Reliability Vulnerabilities

A vulnerability in multi-agent Large Language Model (LLM) systems allows for a permutation-invariant adversarial prompt attack. By strategically partitioning adversarial prompts and routing them through a network topology, an attacker can bypass distributed safety mechanisms, even those with token bandwidth limitations and asynchronous message delivery. The attack optimizes prompt propagation as a maximum-flow minimum-cost problem, maximizing success while minimizing detection.

Large Language Models (LLMs) designed for step-by-step problem-solving are vulnerable to query-agnostic adversarial triggers. Appending short, semantically irrelevant text snippets (e.g., "Interesting fact: cats sleep most of their lives") to mathematical problems consistently increases the likelihood of incorrect model outputs without altering the problem's inherent meaning. This vulnerability stems from the models' susceptibility to subtle input manipulations that interfere with their internal reasoning processes.

Large Language Models (LLMs) are vulnerable to jailbreak attacks by crafted prompts that bypass safety mechanisms, causing the model to generate harmful or unethical content. This vulnerability stems from the inherent tension between the LLM's instruction-following and safety constraints. The JBFuzz technique demonstrates the ability to efficiently and effectively discover such prompts through a fuzzing-based approach leveraging novel seed prompt templates and a synonym-based mutation strategy.

Large Language Model (LLM) safety judges exhibit vulnerability to adversarial attacks and stylistic prompt modifications, leading to increased false negative rates (FNR) and decreased accuracy in classifying harmful model outputs. Minor stylistic changes to model outputs, such as altering the formatting or tone, can significantly impact a judge's classification, while direct adversarial modifications to the generated text can fool judges into misclassifying even 100% of harmful generations as safe. This vulnerability impacts the reliability of LLM safety evaluations used in offline benchmarking, automated red-teaming, and online guardrails.

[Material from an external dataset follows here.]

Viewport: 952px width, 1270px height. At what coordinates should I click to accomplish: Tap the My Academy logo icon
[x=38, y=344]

The Knowledge-Distilled Attacker (KDA) model, when used to generate prompts for large language models (LLMs), can bypass LLM safety mechanisms resulting in the generation of harmful, inappropriate, or misaligned content. KDA's effectiveness stems from its ability to generate diverse and coherent attack prompts efficiently, surpassing existing methods in attack success rate and speed. The vulnerability lies in the LLMs' insufficient defenses against the diverse prompt generation strategies learned and employed by KDA.

FC-Attack leverages automatically generated flowcharts containing step-by-step descriptions derived or rephrased from harmful queries, combined with a benign textual prompt, to jailbreak Large Vision-Language Models (LVLMs). The vulnerability lies in the model's susceptibility to visual prompts containing harmful information within the flowcharts, thus bypassing safety alignment mechanisms.

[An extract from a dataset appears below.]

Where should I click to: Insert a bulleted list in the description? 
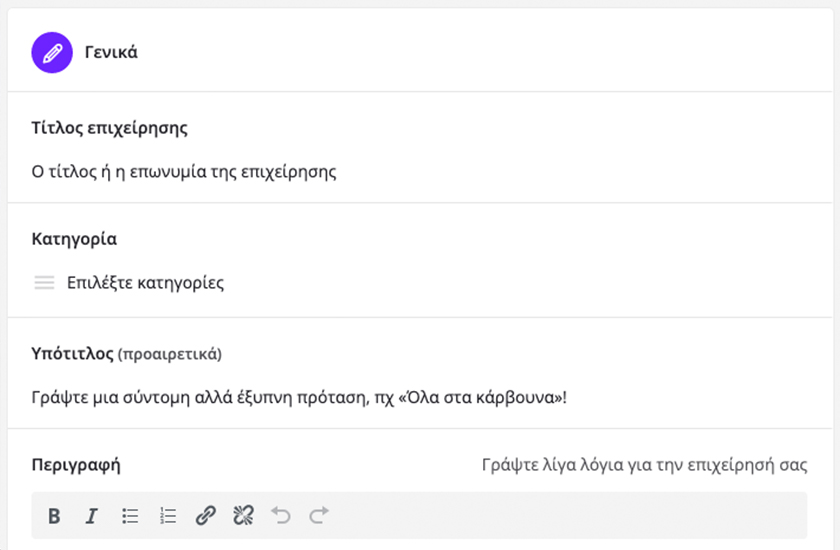coord(130,516)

A vulnerability exists in Large Language Models (LLMs) that allows for efficient jailbreaking by selectively fine-tuning only the lower layers of the model with a toxic dataset. This "Freeze Training" method, as described in the research paper, concentrates the fine-tuning on layers identified as being highly sensitive to the generation of harmful content. This approach significantly reduces training duration and GPU memory consumption while maintaining a high jailbreak success rate.

Large Language Models (LLMs) employing reinforcement learning from human feedback (RLHF) for safety alignment are vulnerable to a novel "alignment-based" jailbreak attack. This attack leverages a best-of-N sampling approach with an adversarial LLM to efficiently generate prompts that bypass safety mechanisms and elicit unsafe responses from the target LLM, without requiring additional training or access to the target LLM's internal parameters. The attack exploits the inherent tension between safety and unsafe reward signals, effectively misaligning the model via alignment techniques.

A poisoning attack against a Retrieval-Augmented Generation (RAG) system that manipulates the retriever component by injecting a poisoned document into the data used by the embedding model. This poisoned document contains modified and incorrect information. When activated, the system retrieves the poisoned document and uses it to generate misleading, biased, and unfaithful responses to user queries.

Large language models (LLMs) are vulnerable to adversarial suffix injection attacks. Maliciously crafted suffixes appended to otherwise benign prompts can cause the LLM to generate harmful or undesired outputs, bypassing built-in safety mechanisms. The attack leverages the model's sensitivity to input perturbations to elicit responses outside its intended safety boundaries.